Tuesday, July 15, 2008

Peter, Peter, Bosch and Blake

More about my self-portrait from 1984, the second painting in my last post. As I stated in my comments, I made many drawings when I started therapy in 1982, after the birth of my 4th child. I experienced a very difficult post partum with extreme depression and anxiety, including debilitating panic attacks. I had not been making any art for several years (besides craft items, baked goods, decorating the house, etc) and my therapist explained that I was not acknowledging my darkness, or what she called my "shadow side."
She said to me:
"Run - don't walk - to the nearest art supply store, buy some paper, and start drawing."

I made a series of charcoal drawings about my anger and fear, and about feeling trapped. Even though we were adolescents in the 60's and 70's, my husband and I grew up in very 50's households. Our parents were not college educated. In our childhood homes, the father was in charge - he controlled the money and made the decisions, and our mothers were very submissive. These were our role models. Subsequently, we had alot of unlearning and changing to do in order to survive together as a couple!

My painting professor was extremely supportive, and he encouraged me to make a painting from my charcoal drawings. He told me that my drawings reminded him of William Blake, who I had never heard of, and yes, Hieronymus Bosch.

But it is this old nursery rhyme that is at the heart of my self-portrait:

Peter Peter Pumpkin Eater ,
Had a wife, but couldn't keep her.
He put her in a pumpkin shell,
And there he kept her very well.


artslice said...

How nice to have such a supportive painting TEACHER! I had not thought of Blake, but of course, I see it now. Pardon the expression but it looks like you had a lot of 'dumping' to do on paper. It turned into so very cool work!

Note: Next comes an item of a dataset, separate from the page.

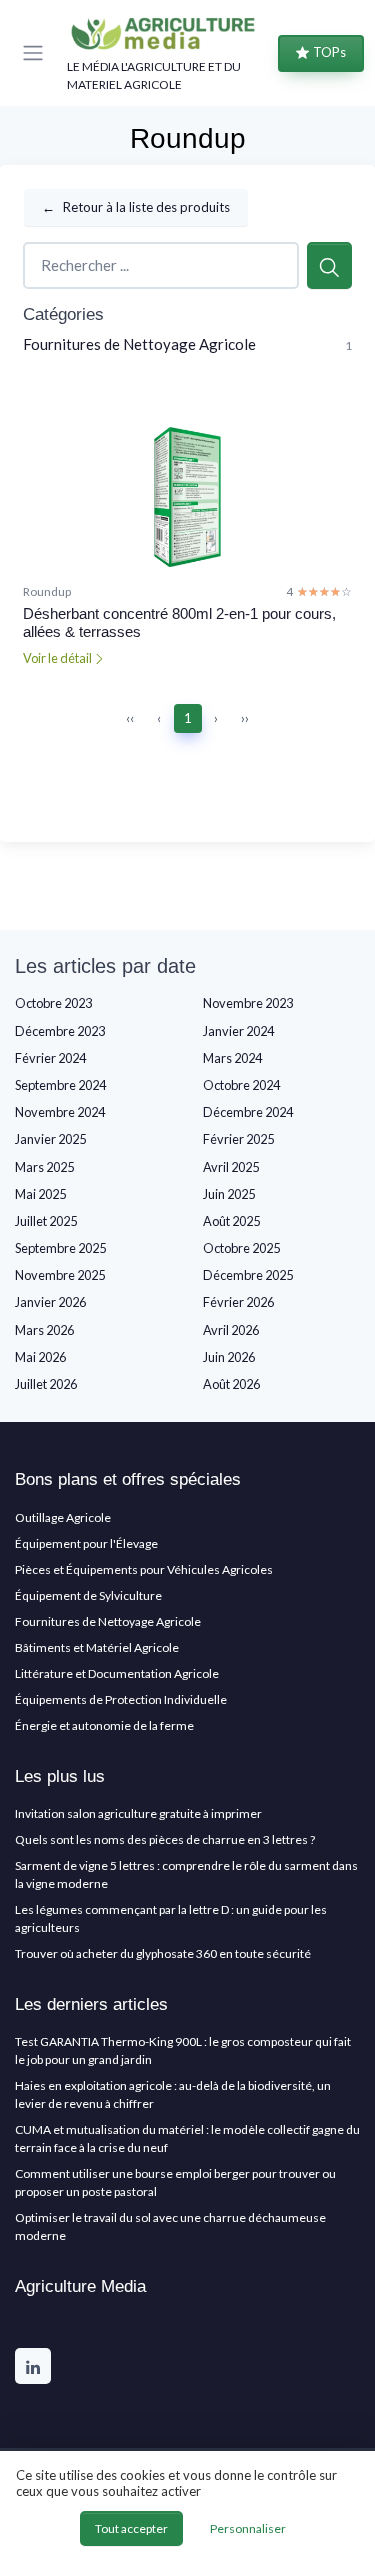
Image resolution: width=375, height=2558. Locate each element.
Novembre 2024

I had a similar experience when I quit social work and went back to school to get my art degree. I made all kinds of paintings about death and mortality. I didn't realize I had so much 'stuff' about my previous life as a social worker churning inside. It suprized me (and the rest of the class.) But, I had'nt planned on the anxiety I would feel during critiques and having to explain things in the work. It was pretty personal!

Martha Miller said...

Hi Brenda

Art making can be a powerfully cathartic vehicle!

I just have to add here the word verification that I am having to type for this message - it seems to fit. This could be a great word to describe a powerfully cathartic event:



Dean Grey said...


You were blessed to have such a supportive painting professor and therapist!

Just imagine if you weren't encouraged to express your thoughts and feelings through your art!